Has Efficiency Eroded Your Humanity?
I remember when I first saw efficiency cast in a negative light: “Efficiency is not the same as effectiveness” was the gist, and that was an ah-ha moment for me. It’s a concept I’ve since discussed in this newsletter and with my clients; that you can become extremely efficient at doing the wrong things, which can have a negative impact over time.
But the PR campaign for extreme efficiency hasn’t stopped. Automation and AI are just the newest tools being pushed on us by tech companies that want to remove all friction and inconvenience from our lives.

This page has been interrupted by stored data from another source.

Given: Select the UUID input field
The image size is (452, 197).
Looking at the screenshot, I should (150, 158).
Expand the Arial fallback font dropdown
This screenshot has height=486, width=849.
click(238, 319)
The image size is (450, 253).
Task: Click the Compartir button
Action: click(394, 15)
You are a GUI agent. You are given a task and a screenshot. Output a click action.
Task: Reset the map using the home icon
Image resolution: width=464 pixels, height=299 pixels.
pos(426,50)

As small businesses owners, we’re feeling pressure to automate everything and use AI wherever possible, without stopping to ask what we’re losing in the process. And what we’re losing may be our capacity to slow down to connect with, and care for, the people who are our customers, neighbors, and community members.
Recently, I saw efficiency criticized as the absence of resilience in the excellent book “How Infrastructure Works” by Deb Chachra. She writes,
“Making systems resilient is fundamentally at odds with optimization, because optimizing a system means taking out any slack…For a system to be reliable, on the other hand, there have to be some unused resources to draw on when the unexpected happens, which, well, happens predictably.”

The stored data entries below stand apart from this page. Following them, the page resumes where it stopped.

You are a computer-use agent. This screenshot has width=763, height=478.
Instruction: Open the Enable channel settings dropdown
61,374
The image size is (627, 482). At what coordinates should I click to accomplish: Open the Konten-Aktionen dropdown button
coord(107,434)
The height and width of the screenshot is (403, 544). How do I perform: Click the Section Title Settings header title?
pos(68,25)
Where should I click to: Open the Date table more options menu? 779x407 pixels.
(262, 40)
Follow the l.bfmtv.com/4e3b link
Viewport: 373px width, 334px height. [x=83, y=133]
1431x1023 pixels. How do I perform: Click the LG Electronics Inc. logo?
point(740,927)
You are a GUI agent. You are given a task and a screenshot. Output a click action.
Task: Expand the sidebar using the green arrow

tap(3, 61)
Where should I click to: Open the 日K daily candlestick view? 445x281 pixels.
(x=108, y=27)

Chachra’s book is about public infrastructure (power grids, municipal water, etc.) but the concepts apply to the systems in our businesses. She’s saying that perfectly efficient systems with no wasted resources are brittle, because they have no capacity to respond to something new or unexpected.
A perfectly efficient system isn’t resilient and doesn’t hold space for connection, care, or reflection. But those are critical elements for every type of business system, from finances, to customer service, to marketing strategy.
Resilience is a central part of strong financial systems—what else could possibly be at the core of a good customer service system than care and connection?—and how can we market ourselves and reach new customers if we don’t make time to reflect on the value we have to offer?
Too much efficiency robs us of the capacity to connect and care. Automation and AI make it easier than ever to go down that road, even unintentionally. But without connection and care, what is bonding us and our businesses to our communities? For that matter, what is bonding our customers to our businesses?
Connection isn’t just a warm and fuzzy feeling, it’s an essential component of success. We don’t have the scale or revenue diversity of Amazon or Target. We rely on direct support from individual people and we need to value and nurture those relationships, or they will go away. We need to be more to our customers than just a line item that gets deleted when they need to tighten their budgets.
So I’m skeptical of automating, or outsourcing to AI, the most essential parts of my business. Real people don’t want to be shoved through an automated sales funnel. Real people don’t want to wrestle with an AI-enabled customer service app or CRM just to set up an appointment or get a question answered. Real people aren’t interested in AI-generated copy or social media posts.
Real people want to interact with a real person. Sure, it’s not “frictionless” and it may even seem inconvenient, but we’re not meant to maximize convenience at the expense of connection.
There is, of course, a place for some automation, maybe even AI, in our businesses. Many administrative processes really benefit from tech-driven efficiency improvements. Keep using technology that helps you run your business better!
But make sure it doesn’t sever your essential connections to your customers and community. Technology can erode your humanity if you let it.
A final thought from Deb Chachra (seriously her book is so good):
“To capitalism, sustainability always looks like underutilization.”